Во-вторых, придерживаясь принципа единства восприятия, он в большей степени старался писать произведения небольшого объёма - стихи, рассказы и повести, которые было возможно осилить в один присест, не делая перерывов и не дробя восприятие фрагментарно, как при чтении большого романа. Впрочем, во всём была важна мера, ведь в противном случае подобный подход мог вылиться в голый эпиграмматизм и сборники афоризмов. Тем не менее, рекомендательный принцип не являлся непреложным каноном, и в творчестве нашего героя изредка встречались и крупные произведения.
В-третьих, в ответ почти на каждый вопрос о том, почему он взялся писать рассказ, стих или повесть на ту или иную странную и сложную тему, он со спокойной душой мог ответить: «Просто потому, что так захотел». И в этом был весь он: творческий человек, который продолжал бы писать даже в том случае, окажись он один на необитаемом острове посредине Тихого Океана, без возможности донести свои опусы хотя бы до единой живой души.
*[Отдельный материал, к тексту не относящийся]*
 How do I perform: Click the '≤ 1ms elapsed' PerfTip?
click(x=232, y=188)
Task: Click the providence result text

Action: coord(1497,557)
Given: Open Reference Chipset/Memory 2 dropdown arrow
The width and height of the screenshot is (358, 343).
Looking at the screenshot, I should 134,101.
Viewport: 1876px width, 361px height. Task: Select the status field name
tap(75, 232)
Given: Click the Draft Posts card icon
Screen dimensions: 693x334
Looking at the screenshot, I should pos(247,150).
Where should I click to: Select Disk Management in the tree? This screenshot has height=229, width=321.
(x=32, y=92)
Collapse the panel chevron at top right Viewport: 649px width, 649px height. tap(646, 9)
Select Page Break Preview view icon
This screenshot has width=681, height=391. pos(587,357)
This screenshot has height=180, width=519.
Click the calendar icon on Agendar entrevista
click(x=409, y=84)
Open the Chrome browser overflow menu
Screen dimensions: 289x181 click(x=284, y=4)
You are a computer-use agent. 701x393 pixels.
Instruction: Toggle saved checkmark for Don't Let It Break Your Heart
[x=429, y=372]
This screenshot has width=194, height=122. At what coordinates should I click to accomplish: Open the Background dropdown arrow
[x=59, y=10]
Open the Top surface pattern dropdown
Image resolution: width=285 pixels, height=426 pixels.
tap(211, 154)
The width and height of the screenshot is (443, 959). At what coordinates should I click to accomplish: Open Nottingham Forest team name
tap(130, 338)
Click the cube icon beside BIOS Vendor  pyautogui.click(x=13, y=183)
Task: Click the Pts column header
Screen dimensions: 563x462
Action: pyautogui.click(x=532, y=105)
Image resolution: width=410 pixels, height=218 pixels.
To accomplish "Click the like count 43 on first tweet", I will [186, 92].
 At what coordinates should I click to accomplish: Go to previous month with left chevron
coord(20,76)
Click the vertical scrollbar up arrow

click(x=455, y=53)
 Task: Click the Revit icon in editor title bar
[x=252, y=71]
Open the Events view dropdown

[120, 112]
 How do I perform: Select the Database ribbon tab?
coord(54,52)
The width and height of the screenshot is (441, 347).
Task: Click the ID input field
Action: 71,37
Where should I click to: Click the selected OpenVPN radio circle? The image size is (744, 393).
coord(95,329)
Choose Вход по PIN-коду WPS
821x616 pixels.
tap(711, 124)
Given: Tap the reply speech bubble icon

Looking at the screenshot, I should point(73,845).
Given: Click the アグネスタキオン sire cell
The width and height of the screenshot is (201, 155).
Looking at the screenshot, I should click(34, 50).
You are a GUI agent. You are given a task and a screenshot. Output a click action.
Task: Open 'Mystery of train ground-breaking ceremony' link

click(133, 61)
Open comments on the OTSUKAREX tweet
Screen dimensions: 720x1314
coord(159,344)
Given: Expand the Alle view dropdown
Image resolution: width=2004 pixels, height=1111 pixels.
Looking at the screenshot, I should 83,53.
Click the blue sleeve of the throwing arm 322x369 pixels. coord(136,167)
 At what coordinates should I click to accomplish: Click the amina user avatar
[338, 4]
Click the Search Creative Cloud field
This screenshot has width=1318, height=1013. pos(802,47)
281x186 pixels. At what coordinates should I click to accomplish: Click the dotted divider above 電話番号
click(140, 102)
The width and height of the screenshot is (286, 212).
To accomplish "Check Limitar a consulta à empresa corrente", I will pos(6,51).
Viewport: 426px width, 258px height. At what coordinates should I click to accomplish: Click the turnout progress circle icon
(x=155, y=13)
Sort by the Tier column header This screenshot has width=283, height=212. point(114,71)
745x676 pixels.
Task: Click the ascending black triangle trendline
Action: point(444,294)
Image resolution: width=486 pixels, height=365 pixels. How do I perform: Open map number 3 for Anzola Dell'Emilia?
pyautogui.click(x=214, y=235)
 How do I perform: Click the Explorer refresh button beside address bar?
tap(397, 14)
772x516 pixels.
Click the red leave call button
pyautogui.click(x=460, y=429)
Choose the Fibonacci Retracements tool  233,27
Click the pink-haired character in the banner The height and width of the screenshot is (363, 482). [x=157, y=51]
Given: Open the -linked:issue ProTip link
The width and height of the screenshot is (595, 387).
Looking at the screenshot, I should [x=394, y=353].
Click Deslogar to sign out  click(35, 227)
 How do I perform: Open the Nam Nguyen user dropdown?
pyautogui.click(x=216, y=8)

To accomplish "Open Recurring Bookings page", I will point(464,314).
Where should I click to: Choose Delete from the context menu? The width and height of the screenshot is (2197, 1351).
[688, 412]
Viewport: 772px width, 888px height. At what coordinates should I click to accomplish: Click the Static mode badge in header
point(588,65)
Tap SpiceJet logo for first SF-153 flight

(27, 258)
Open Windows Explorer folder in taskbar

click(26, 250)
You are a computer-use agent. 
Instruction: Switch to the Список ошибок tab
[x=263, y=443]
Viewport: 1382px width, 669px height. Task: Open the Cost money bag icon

Желание писать, заложенное в автора свыше, являлось основным и самодостаточным двигателем творческого процесса - всевозможные цели и задачи, которые могли стоять или не стоять параллельно с этим, были, как правило, чем-то вторичным. Исключая, пожалуй, некоторые произведения, акцентированные на вопросах религиозной тематики, имевшие в своей основе вполне конкретные цели для достижения, большинство его произведений было ориентировано скорее на процесс, чем на результат, не содержа в себе задачи что-либо донести или утвердить. Что вовсе не делало их пустыми, безыдейными или бессодержательными - просто, например, во главе угла его поэзии, вне зависимости от того, какие вопросы и образы она поднимала, стояла любовь к поэзии как таковая, а образы и вопросы возникали уже в процессе, как нечто естественное. Казалось, они просто сами хотели написаться, и делали то, что считали необходимым, формально позволяя писателю держать поводья.